2. The healthcare provider is educating a client about dietary changes to prevent the recurrence of calcium oxalate kidney stones. Which food should the provider advise the client to avoid?
- A. Spinach
- B. Bananas
- C. Chicken
- D. Rice
Correct answer: A
Rationale: The correct answer is A: Spinach. Spinach is high in oxalate, a compound that can contribute to the formation of calcium oxalate kidney stones. Therefore, advising the client to avoid spinach is crucial in reducing the risk of stone recurrence. Bananas (choice B) are not high in oxalate and do not directly contribute to the formation of calcium oxalate stones, so they do not need to be avoided. Similarly, choices C and D, chicken, and rice, are not typically associated with high oxalate content, making them safe choices and do not need to be avoided specifically to prevent calcium oxalate kidney stones.
3. A nurse in an outpatient clinic is caring for a client who has a new prescription for an antihypertensive medication. Which of the following instructions should the nurse give the client?
- A. “Get up and change positions slowly.”
- B. “Avoid eating aged cheese and smoked meat.”
- C. “Report any unusual bruising or bleeding to the doctor immediately.”
- D. “Eat the same amount of foods that contain vitamin K every day.”
Correct answer: A
Rationale: The correct instruction for the nurse to give the client who is starting on antihypertensive medication is to 'Get up and change positions slowly.' Antihypertensive medications can cause orthostatic hypotension, a drop in blood pressure when changing positions, so changing positions slowly helps prevent this adverse effect. Choice B about avoiding aged cheese and smoked meat is more relevant for clients taking monoamine oxidase inhibitors (MAOIs) due to potential interactions. Choice C regarding reporting unusual bruising or bleeding is more applicable for clients on anticoagulants. Choice D about consuming consistent amounts of vitamin K-containing foods daily is important for clients taking warfarin, not antihypertensive medications.
4. When planning home care for a 72-year-old client with osteomyelitis requiring a 6-week course of intravenous antibiotics, what is the most important action by the nurse?
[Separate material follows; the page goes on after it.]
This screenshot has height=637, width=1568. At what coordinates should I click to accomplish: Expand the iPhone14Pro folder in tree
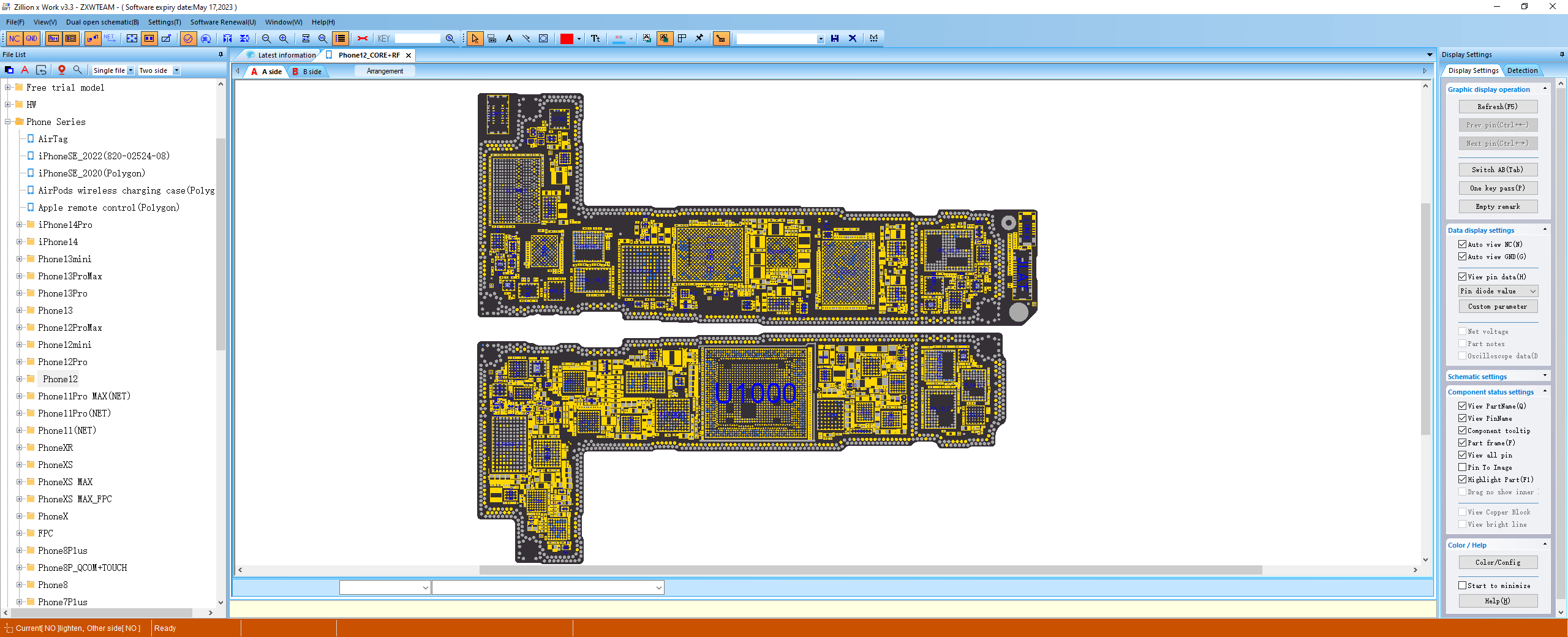(19, 225)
- A. Investigating the client's insurance coverage for home IV antibiotic therapy
- B. Determining if there are adequate hand washing facilities in the home
- C. Assessing the client's ability to participate in self-care and/or the reliability of a caregiver
- D. Selecting the appropriate venous access device
Correct answer: C
Rationale: Assessing the client's ability to participate in self-care or evaluating the reliability of a caregiver is crucial in ensuring adherence to the treatment plan. This action helps determine if the client can manage the intravenous antibiotics at home independently or if assistance is needed. Investigating insurance coverage, ensuring hand washing facilities, and selecting the venous access device are important aspects of care but assessing the client's ability for self-care and caregiver reliability takes precedence to promote treatment success and safety.
5. What is the most important aspect for the nurse to include in the discharge plan for a client performing his own dressing changes at home following abdominal surgery?
- A. Demonstration of appropriate hand hygiene
- B. Explanation of wound care technique
- C. Review of signs and symptoms of infection
- D. Instructions for when to contact the healthcare provider
Correct answer: A
Rationale: The most critical aspect for the nurse to include in the discharge plan for a client performing his own dressing changes at home following abdominal surgery is the demonstration of appropriate hand hygiene. Proper hand hygiene is essential to prevent the introduction of infection during dressing changes. While wound care technique, signs and symptoms of infection, and instructions for contacting the healthcare provider are all important components of the discharge plan, ensuring the client understands and practices proper hand hygiene is paramount to minimize the risk of infection. This choice takes precedence as it directly addresses infection prevention during the dressing changes, which is crucial for successful post-operative recovery.